Energy in flow batteries is stored in fluids held in external tanks, meaning storage capacity is only limited by the size of the tanks. As a result, larger amounts of energy can be stored than in traditional solid-electrode batteries. However, existing flow battery technology uses expensive metals, such as vanadium or platinum, as electrolytes, resulting in a high cost per kilowatt-hour of storage.
“The whole world of electricity storage has been using metal ions in various charge states but there is a limited number that you can put into solution and use to store energy, and none of them can economically store massive amounts of renewable energy,” says Professor Roy Gordon, the Thomas D. Cabot Professor of Chemistry at Harvard.
The Harvard approach utilizes the electrochemistry of quinones, organic molecules that are similar to molecules that store energy in plants and animals and are plentiful in crude oil and green plants. Using these naturally abundant and inexpensive organic molecules, the researchers have developed a metal-free flow battery that already performs as well as vanadium flow batteries, while using significantly less expensive chemicals and no precious metals.
“With organic molecules, we introduce a vast new set of possibilities," says Professor Gordon. "Some of them will be terrible and some will be really good. With these quinones we have the first ones that look really good.”
Using high-throughput molecular screening, over 10,000 quinone molecules were examined and one almost identical to that found in rhubarb was selected. The quinones are dissolved in water to prevent them from catching fire.
Large storage tanks would be needed to capture the energy produced by commercial solar or wind facilities.

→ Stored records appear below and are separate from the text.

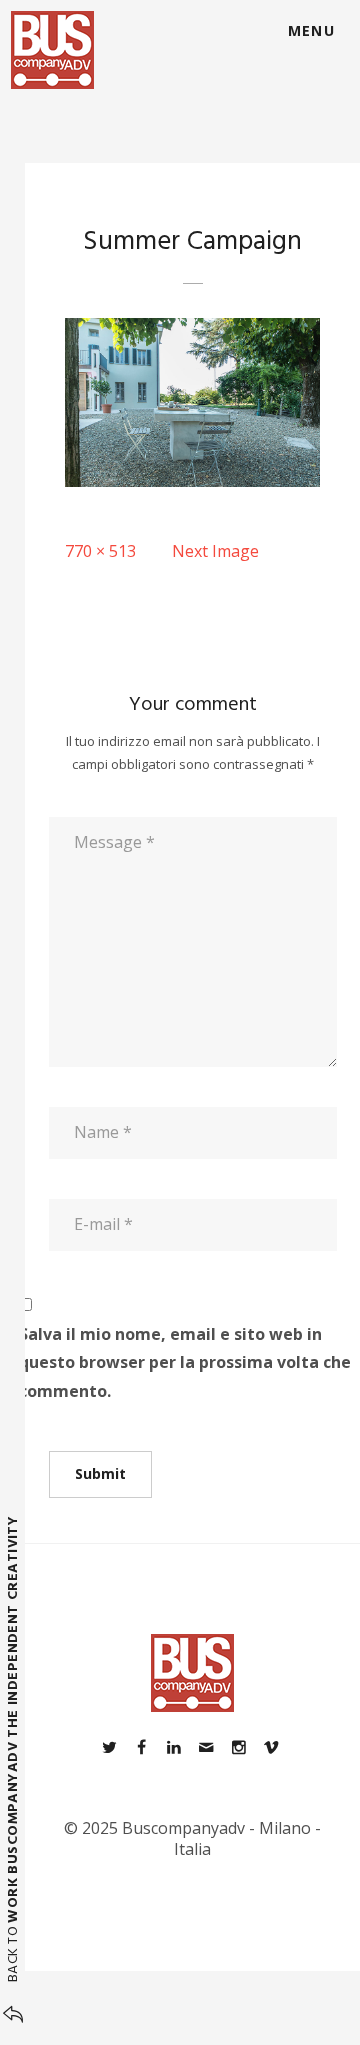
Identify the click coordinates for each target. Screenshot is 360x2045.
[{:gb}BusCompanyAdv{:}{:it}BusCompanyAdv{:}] (52, 50)
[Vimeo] (271, 1747)
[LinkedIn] (174, 1747)
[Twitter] (109, 1747)
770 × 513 (100, 551)
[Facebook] (141, 1747)
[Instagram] (238, 1747)
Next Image (215, 551)
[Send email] (206, 1747)
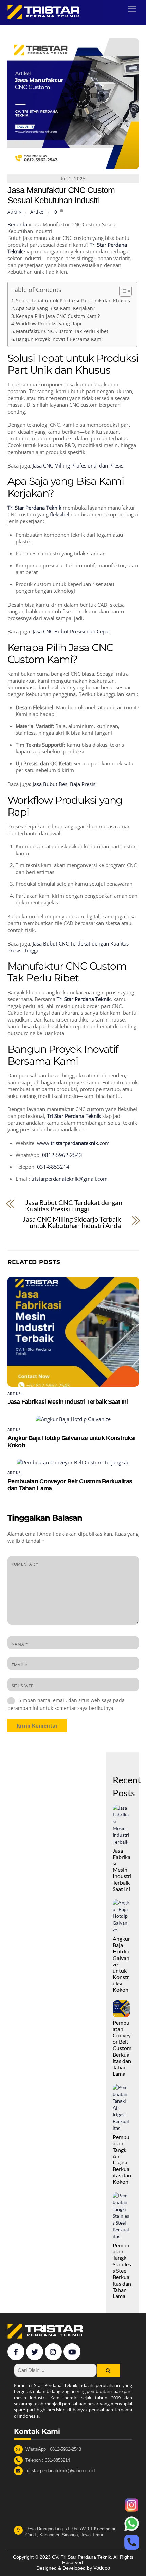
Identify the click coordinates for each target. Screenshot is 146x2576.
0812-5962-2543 (62, 1154)
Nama (20, 1644)
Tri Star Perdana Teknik (34, 507)
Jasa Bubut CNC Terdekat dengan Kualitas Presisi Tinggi (73, 1206)
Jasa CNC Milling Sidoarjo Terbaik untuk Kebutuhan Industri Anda (72, 1222)
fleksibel (59, 514)
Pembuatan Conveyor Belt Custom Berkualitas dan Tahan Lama (122, 2048)
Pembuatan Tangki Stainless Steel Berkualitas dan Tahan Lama (122, 2271)
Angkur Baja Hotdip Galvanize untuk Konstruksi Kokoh (122, 1964)
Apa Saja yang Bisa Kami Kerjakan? (55, 308)
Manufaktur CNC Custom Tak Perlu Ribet (62, 331)
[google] (53, 2351)
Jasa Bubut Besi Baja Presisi (65, 784)
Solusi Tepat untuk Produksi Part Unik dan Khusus (73, 301)
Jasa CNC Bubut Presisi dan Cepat (72, 631)
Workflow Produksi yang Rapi (48, 324)
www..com (73, 1143)
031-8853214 (53, 1166)
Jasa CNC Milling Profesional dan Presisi (79, 465)
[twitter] (34, 2351)
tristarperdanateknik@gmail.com (69, 1178)
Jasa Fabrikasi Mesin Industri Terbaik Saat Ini (67, 1401)
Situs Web (23, 1686)
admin (14, 212)
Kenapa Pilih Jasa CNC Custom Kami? (58, 316)
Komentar (25, 1564)
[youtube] (71, 2351)
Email (20, 1665)
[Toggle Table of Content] (122, 291)
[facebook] (15, 2351)
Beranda (17, 224)
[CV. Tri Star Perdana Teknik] (44, 16)
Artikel (37, 212)
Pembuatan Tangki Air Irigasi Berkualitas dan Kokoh (122, 2159)
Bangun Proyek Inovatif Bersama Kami (59, 339)
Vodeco (101, 2568)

It has been proposed these could be either placed on-site or integrated into the grid. At a household level, smaller batteries could be used, making the technology a useful backup for the 20 percent of the global population that are off-grid.
"Imagine a device the size of a home heating oil tank sitting in your basement," says study co-lead author Michael Marshak. "It would store a day’s worth of sunshine from the solar panels on the roof of your house, potentially providing enough to power your household from late afternoon, through the night, into the next morning, without burning any fossil fuels,"
The technology now faces a grueling testing process to assess the degradation rate over thousands of cycles, with early tests indicating no signs of degradation. A Connecticut-based commercial collaborator, Sustainable Innovations, hopes to have a portable demonstration model ready in around three years and will bring the product to market when ready.
The team's research was published in the journal Nature. Under the OPEN 2012 program, the Harvard team received funding from the US Department of Energy’s Advanced Research Projects Agency–Energy (ARPA-E).